3.49      Cotton Australia further argued that "those who are concerned that these changes to Section 106 may somehow take away from the integrity of the Plan, should take comfort in the fact that the Bill provides significant safeguards," which include:

protections that ensure the revenue from sale of Commonwealth Environmental Entitlements can only be used to purchase other entitlements;

the revenue from sales of both entitlements and allocations cannot be used to pay fees and charges; and

sales can only occur if the Long-Term Average Diversion Limit conditions have been met.[50]

Payment of fees and charges

3.50      Several submitters commented on the issue of the proceeds of trade being used to pay fees and charges.

3.51      Under the amendments proposed by subsection 106(4) the proceeds of trade could not be used to pay fees and charges for holding and delivering Commonwealth environmental water.

3.52      The amendment, which is consistent with Recommendation 15 of the Water Act Review, is designed to ensure that the CEWH's operating costs continue to be met from Commonwealth consolidated revenue, rather than from the sale of Commonwealth environmental water holdings.[51]

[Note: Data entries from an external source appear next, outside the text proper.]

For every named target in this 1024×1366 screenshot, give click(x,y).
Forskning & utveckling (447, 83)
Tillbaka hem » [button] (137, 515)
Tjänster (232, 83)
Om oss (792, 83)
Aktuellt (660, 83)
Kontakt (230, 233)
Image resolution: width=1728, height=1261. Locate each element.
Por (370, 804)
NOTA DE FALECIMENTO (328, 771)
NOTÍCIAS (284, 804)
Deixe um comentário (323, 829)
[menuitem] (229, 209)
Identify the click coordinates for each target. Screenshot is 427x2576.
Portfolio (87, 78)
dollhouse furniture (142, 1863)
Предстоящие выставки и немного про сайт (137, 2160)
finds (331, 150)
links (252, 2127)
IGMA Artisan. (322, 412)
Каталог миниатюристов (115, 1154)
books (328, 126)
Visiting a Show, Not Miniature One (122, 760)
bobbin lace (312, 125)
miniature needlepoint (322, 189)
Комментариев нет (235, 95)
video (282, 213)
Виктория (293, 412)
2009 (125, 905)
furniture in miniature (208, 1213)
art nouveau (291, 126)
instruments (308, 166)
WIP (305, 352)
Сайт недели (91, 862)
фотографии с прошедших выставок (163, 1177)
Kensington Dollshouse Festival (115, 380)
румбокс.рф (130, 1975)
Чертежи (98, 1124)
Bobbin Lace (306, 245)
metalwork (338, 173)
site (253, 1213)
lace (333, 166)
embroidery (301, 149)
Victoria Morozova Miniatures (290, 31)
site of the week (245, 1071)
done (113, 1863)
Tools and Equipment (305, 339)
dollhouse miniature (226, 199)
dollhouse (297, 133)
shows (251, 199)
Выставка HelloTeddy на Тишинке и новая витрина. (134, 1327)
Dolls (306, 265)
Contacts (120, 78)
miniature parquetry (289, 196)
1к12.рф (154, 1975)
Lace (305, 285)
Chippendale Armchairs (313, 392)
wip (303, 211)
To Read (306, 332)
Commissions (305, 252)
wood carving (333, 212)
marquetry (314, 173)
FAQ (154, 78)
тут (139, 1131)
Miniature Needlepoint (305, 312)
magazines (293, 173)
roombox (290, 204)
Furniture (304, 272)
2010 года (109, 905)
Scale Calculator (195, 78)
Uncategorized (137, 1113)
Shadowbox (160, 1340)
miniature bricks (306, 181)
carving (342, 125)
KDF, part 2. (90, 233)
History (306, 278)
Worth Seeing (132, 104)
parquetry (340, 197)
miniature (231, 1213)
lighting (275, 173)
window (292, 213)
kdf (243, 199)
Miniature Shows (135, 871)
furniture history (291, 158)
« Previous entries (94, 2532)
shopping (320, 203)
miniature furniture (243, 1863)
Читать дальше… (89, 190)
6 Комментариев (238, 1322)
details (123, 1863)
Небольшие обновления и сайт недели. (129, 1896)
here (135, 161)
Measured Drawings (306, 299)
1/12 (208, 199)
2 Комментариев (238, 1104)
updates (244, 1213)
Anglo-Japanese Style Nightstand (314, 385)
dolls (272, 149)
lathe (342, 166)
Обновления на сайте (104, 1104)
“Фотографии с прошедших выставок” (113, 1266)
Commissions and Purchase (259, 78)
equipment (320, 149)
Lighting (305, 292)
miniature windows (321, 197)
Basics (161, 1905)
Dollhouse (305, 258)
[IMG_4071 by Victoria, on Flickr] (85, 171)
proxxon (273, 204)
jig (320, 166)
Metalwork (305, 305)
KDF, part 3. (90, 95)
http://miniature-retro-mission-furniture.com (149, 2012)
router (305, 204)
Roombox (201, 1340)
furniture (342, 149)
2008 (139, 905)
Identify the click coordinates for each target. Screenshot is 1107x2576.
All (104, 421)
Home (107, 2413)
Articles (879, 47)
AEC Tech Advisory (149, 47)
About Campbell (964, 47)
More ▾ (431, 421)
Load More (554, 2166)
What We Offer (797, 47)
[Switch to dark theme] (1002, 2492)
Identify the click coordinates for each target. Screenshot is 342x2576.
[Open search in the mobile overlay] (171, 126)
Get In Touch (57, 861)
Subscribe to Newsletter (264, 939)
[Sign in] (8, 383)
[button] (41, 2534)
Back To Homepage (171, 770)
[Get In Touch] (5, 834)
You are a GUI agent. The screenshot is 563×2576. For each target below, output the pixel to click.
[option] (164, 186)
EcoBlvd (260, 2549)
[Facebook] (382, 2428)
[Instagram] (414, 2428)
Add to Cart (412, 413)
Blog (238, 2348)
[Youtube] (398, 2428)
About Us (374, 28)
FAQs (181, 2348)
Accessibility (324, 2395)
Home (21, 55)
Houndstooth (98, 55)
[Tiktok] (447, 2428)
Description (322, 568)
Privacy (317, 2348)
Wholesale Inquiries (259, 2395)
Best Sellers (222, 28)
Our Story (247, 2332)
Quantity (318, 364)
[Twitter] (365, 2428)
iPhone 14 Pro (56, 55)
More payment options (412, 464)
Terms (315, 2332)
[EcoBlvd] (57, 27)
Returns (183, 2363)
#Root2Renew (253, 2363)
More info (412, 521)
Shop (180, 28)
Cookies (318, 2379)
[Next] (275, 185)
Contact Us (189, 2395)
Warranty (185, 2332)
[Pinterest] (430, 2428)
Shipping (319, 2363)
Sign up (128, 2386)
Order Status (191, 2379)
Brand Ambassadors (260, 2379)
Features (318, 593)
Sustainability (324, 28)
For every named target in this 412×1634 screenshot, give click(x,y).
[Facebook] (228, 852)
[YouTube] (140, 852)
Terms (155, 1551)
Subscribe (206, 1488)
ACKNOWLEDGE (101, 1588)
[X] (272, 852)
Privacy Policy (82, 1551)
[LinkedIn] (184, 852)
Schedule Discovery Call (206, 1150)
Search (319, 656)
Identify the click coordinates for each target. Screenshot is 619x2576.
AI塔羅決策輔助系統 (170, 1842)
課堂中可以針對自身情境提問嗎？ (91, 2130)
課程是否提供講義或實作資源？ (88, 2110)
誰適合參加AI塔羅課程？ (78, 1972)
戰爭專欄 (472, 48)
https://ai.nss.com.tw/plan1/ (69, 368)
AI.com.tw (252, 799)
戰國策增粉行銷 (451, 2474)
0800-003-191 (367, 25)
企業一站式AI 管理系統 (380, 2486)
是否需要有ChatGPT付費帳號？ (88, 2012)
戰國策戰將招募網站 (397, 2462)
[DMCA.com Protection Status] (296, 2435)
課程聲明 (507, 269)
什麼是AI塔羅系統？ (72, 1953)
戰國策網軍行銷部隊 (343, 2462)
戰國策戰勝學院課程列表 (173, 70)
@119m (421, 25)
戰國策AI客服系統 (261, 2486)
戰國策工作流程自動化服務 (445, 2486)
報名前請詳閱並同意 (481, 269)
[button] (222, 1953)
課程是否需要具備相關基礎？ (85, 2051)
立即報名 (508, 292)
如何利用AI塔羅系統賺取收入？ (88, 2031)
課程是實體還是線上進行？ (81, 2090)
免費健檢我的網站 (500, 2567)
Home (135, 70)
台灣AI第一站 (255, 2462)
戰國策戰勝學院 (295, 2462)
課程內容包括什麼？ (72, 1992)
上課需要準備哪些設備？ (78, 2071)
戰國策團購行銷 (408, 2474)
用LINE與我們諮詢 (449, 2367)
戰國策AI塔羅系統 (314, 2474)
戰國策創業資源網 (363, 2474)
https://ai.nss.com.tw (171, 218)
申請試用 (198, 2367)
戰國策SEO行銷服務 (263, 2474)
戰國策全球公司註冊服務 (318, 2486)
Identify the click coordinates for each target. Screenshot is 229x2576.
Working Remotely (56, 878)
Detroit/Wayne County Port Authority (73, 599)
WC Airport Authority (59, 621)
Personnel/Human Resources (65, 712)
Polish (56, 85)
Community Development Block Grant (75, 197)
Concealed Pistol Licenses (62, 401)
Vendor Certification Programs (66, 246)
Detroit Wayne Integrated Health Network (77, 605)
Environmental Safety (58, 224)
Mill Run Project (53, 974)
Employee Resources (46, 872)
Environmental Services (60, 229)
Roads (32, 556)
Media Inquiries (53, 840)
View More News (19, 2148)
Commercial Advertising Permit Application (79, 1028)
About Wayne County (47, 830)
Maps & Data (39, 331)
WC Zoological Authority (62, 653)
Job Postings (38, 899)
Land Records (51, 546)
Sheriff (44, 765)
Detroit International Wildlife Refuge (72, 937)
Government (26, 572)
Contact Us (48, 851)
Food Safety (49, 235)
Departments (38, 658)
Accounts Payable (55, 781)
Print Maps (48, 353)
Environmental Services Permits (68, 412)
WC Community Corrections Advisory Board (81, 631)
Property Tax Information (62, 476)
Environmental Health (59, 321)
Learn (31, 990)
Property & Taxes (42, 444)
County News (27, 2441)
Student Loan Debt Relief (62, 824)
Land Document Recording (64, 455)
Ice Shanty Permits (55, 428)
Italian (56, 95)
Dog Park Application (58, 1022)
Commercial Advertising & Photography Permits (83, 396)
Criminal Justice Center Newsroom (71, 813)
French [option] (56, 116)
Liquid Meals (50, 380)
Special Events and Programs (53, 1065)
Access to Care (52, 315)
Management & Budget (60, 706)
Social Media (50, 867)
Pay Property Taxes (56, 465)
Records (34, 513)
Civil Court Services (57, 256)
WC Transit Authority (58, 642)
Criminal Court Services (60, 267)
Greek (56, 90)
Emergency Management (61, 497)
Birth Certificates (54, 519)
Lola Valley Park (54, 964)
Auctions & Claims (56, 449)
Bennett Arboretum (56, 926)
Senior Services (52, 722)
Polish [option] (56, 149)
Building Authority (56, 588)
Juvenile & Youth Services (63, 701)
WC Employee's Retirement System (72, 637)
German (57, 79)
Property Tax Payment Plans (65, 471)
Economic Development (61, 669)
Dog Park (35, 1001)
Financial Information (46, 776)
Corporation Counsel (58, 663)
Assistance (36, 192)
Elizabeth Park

3.53      The CEWH's submission noted that the bill clarifies that 'environmental activities' do not include statutory fees and charges for holding and delivering water. Further, CEWH told the committee that:

Fees and charges are recurring, non-discretionary and a large ongoing expense. Selling water to cover these fees would require the sale of large volumes of allocations without reciprocal environmental benefits. This would reduce the capacity to meet the environmental objectives of the Water Act and Basin Plan.

It would also require the Commonwealth Environmental Water Holder to approach the water market with the objective of raising significant amounts of revenue, which due to the scale of the requirement would be likely to cause negative impacts for some market participants.

Importantly, the Commonwealth Environmental Water Holder will continue to pay the same fees and charges as other water holders, consistent with existing arrangements.[52]

3.54      The RGA submitted that the CEWH should be provided with the flexibility to use trade proceeds to fund the water charges it incurs. It was noted that these charges are currently funded by tax payers, and it was argued that providing the CEWH with the flexibility to use the funds for its water charges:

... would mean that the Commonwealth government is able to divert these tax payer funds to another purpose if need be. This prospect may be important for the Commonwealth in a tight fiscal year.[53]

Committee comment

3.55      The committee notes that – under Section 253 of the Water Act 2007, an independent review of the operation of the Water Act (and the extent to which it has achieved its objectives) has been conducted.

3.56      The committee also notes that in conducting the Water Act Review, the panel consulted with a large number of stakeholders. The committee is aware that the panel received more than 70 submissions over the course of its review and consulted with a large number of key stakeholders – including state and territory governments, and organisations across the irrigation, environment, community and indigenous sectors.

3.57      The committee sees as significant the fact that the Water Act Review made 23 recommendations – the majority of which were accepted in the Government's response – with Recommendations 9 and 21 being agreed to in part.

3.58      Finally, the committee notes that a number of the organisations which submitted to its inquiry into the bill indicated that they had both been consulted and were actively involved during the Water Act Review.

3.59      The committee specifically notes the concerns raised by a number of organisations in relation to the amendments proposed under Item 27 (Section 106). However, the committee also notes the safeguards that have been included in Section 105 of the bill and concludes that they will be sufficient to protect the interests of all stakeholders.

3.60      The committee therefore recommends that the bill be passed.

Recommendation 1

3.61      The committee recommends that the Senate pass the Water Amendment (Review Implementation and other Measures) Bill 2015.